Моя мать, хотя и не жила с нами, все равно изо всех сил старалась «воспитывать» меня. Сразу скажу, ее родительские навыки были невелики, а после того как она уехала, они и вовсе практически испарились. Что бы люди ни думали, она действительно любила меня, просто чаще вела себя скорее как подружка, а не как моя мама. Через три дня после своего отъезда она позвонила и сообщила мне, что, увидев кого-то там у Опры[11], решила: нам необходимо сделать нечто такое, что изменило бы нашу жизнь и еще больше скрепило бы узы между нами. Мама предложила… сделать тату в одном стиле. Я напомнила ей, что мне двенадцать, а потому по закону наносить татуировки я не имею права. Всякой макулатуры из разряда «Для матери и дочери», призванной объяснить, как оно бывает, полученной мною от нее за многие годы, хватило бы для открытия собственного книжного магазина. А уж нашими совместными фото пестрила ее страничка в «Фэйсбуке», причем с припиской: «Я и мой ЛДН!»[12]

Людям, конечно, казалось странным то, как мы втроем живем. Но нас самих все вполне устраивало. Отцу не приходилось выслушивать, как моя мать целыми днями трещит ему в ухо, что он ее никуда не водит, а мама была вольна делать что ей заблагорассудится, сохраняя при этом близкие отношения с нами. Есть люди, которые просто не созданы для семейной жизни. Мои родители ладили куда лучше, когда их разделяли двадцать пять минут езды на авто.

Помимо советов, которые мамуля черпала из дурных телешоу, в моем воспитании она руководствовалась советами книги «Воспитание детей в пословицах и поговорках». Всякий совет, когда-либо полученный мной, выражался одной строчкой, вычитанной ею из этой книжки, или одной фразой, услышанной от Паулы Дин[13] на канале «Еда». К сожалению, все они, вырванные из контекста, были пустым звоном. Когда тебе шесть лет и ты жалуешься маме, что кто-то в школе тебя обидел, довел до слез, а в ответ слышишь: «Не надо мочиться мне на спину и говорить, что идет дождик», ты волей-неволей учишься справляться со всем сама и перестаешь обращаться к маме за советами.

Когда я поняла, что забеременела, я не предалась тут же мечтам стать этакой независимой феминисткой. Я была далека от мысли, что надо бороться за женское освобождение и равноправие (такие обычно говорят: «Я не брею ноги, потому как не родился еще на свет мужчина, который сумеет меня себе подчинить»), не чувствовала гордости и довольства от того, что все делаю по-своему и без чьей-либо помощи. Я не мученица. Положим, упряма и самонадеянна, глупа и наивна, но только я все ж понимала: без помощи мне не обойтись.

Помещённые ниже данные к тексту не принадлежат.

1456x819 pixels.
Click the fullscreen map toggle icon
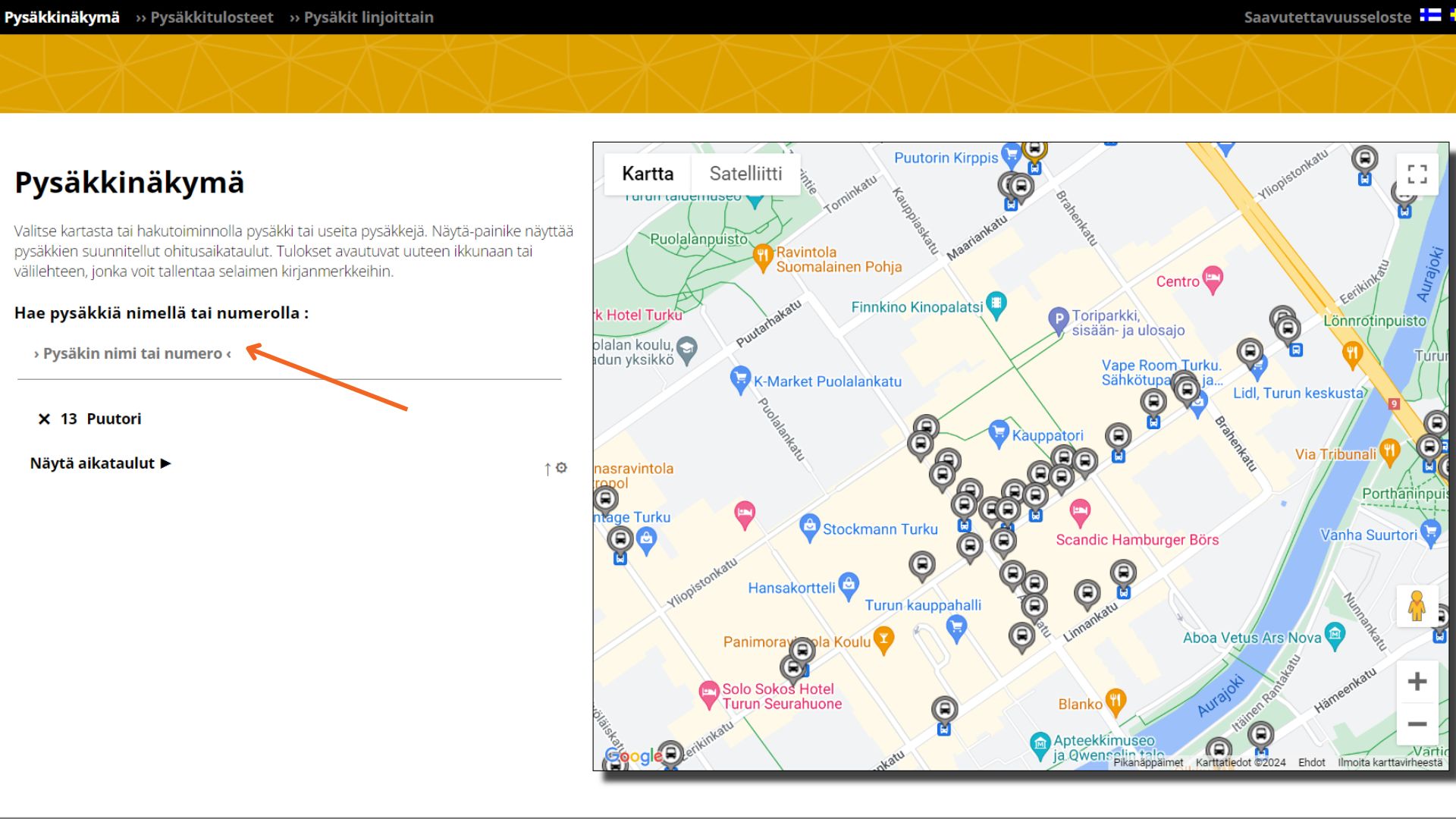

Как только я сделала дома одиннадцатимиллионный тест на беременность, предварительно выпив галлон[14] молока (чтоб мочи хватило на все), то осознала: этого парня необходимо выследить. Само собой, это было после того, как я прогуглила запрос «молоко и тесты на беременность», чтоб убедиться, что я не просто так потратила тридцать семь минут своей жизни. С ужасом обозревая валявшиеся по всей ванной бумажки с положительными итогами тестов, которые, может быть (а может быть, и нет), не точны оттого, что «пастеризация в вашем организме спуталась с гормонами, отчего получился ложный положительный результат».

Никакой путаницы (это на случай, если вам вдруг интересно стало).

Я была двадцатилетней студенткой очного отделения, у которой, по выражению моей матери, «денег было кот наплакал». Мой отец Джордж работал на том же месте, куда пришел в восемнадцать лет, и зарабатывал ровно столько, чтобы расплачиваться по счетам да помогать мне деньгами на полный пансион. Слава богу, лучший друг моего отца Тим в свое время зрил в корень. Я была умнее, чем выглядела, и получила полную стипендию в Университете штата Огайо, так что мне не пришлось тащить на себе бремя студенческих займов или грантов. К сожалению, впрочем, это означало, что учиться приходилось по полной программе и вкалывать как проклятой: учебная нагрузка у меня была вдвое больше, чем у других студентов, – времени на то, чтобы подработать, не оставалось вовсе, и подкопить денег не получалось.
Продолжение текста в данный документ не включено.